_Exercise instructions_
Below are records; report the number of lines in them that include the word "each", with no other text.

============

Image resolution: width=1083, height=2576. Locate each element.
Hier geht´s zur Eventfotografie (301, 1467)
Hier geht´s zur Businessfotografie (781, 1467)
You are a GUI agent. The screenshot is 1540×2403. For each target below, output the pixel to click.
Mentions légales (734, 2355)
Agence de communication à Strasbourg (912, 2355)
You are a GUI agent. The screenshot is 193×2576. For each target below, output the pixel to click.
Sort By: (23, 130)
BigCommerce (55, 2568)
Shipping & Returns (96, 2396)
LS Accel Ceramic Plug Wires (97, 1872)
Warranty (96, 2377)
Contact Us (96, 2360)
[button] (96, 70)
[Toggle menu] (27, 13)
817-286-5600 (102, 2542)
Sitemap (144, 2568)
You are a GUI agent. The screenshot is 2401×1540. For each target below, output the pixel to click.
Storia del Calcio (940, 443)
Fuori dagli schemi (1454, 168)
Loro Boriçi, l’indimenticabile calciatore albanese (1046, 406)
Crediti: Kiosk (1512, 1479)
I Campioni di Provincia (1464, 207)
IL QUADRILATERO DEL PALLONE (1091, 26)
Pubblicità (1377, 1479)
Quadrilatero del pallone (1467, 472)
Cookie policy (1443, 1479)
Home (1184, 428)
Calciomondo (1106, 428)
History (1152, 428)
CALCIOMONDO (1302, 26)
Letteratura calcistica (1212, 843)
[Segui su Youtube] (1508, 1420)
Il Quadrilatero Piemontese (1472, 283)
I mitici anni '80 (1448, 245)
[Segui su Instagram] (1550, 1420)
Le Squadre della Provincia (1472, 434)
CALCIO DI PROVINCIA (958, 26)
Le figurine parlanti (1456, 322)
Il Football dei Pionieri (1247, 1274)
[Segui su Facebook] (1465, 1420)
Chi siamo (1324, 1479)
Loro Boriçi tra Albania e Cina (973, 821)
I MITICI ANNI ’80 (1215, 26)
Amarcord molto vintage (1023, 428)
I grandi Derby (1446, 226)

============

_Task solution_
4